There’s been a lot of talk over the past year that Google is placing more emphasis on site speed as a ranking factor. Again it comes down to the user experience. Whether to appease the algorithm or improve conversion, it’s worth paying close attention to the attributes that impact you site’s speed and overall performance.

Again GWT provides site performance data that will be helpful in monitoring and addressing these concerns. Check out the Labs > Site performance section in GWT to get started.

Site Structure

Site structure and the engine’s ability to crawl the pages of your site will have a big impact on its ability to rank for a vast amount of keywords. One of the reasons working with retail sites is so rewarding is the large number of pages that one has to work with.
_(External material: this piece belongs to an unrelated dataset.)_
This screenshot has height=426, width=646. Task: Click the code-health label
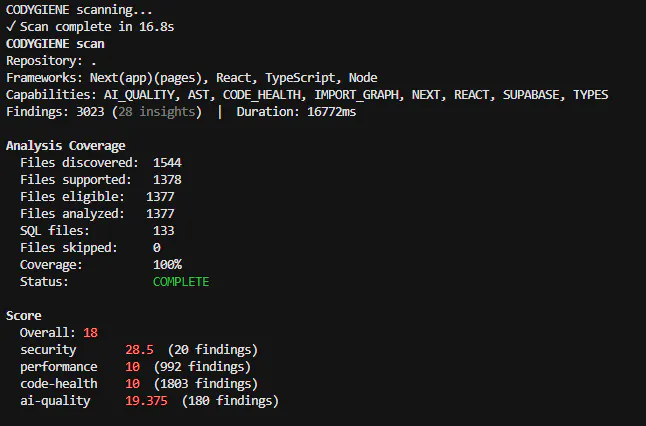(59, 384)
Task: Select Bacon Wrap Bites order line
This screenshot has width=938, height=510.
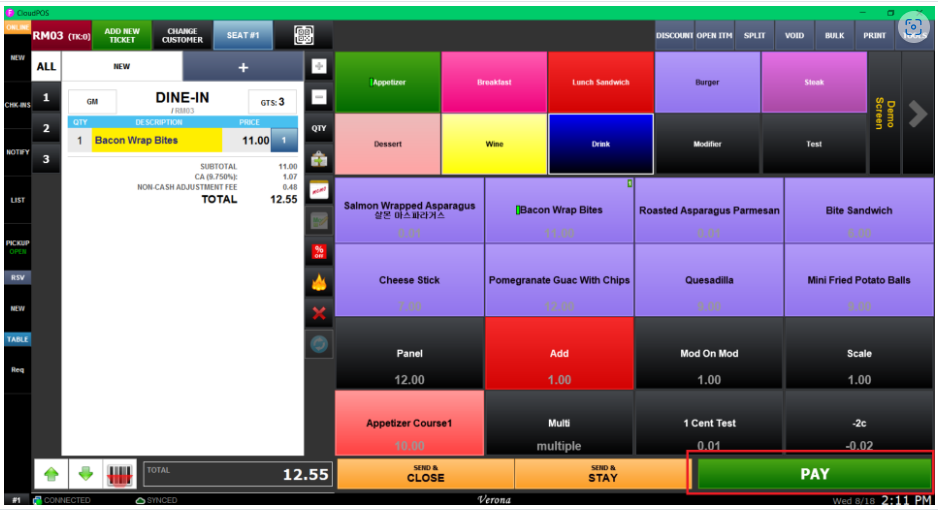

However, manually changing several thousand title, description, H1, etc., tags is daunting and inefficient. Here’s where a little automation can go a long way in leveraging the power of a large site.

Understanding the fields within your site’s database is the critical first step to mapping out a strategy where you can take advantage of a massive page count site. Consider your different page templates, like category, sub category, product pages, etc. Also consider the different on-site attributes that you want to impact through automation rules.

One common approach is to take your URL, title, description, H1 and breadcrumb and create a schema that automatically populates these attributes with relevant fields from within the database. These schemas should be created for each template page and it’s important to think through the logic of how the schema will read once populated with the data. An example title tag schema for a category page might look something like this:

Schema: {brand name} Ink Cartridges and Toner – {brand name} Printer Ink

Populated: Canon Ink Cartridges and Toner – Canon Printer Ink

Applying a set of strategically sound automated schemas across thousands or more pages can give some great traction for sub category and product level rankings. This can allow you to impact a large set of pages quickly and focus attention on a specific set of high priority keywords while casting a wider net through automated processes.

As you work through your own on-site optimization strategies, always remember to keep a holistic view of the arsenal of attributes that you have to work with, and keep the end user at the forefront of your decision-making.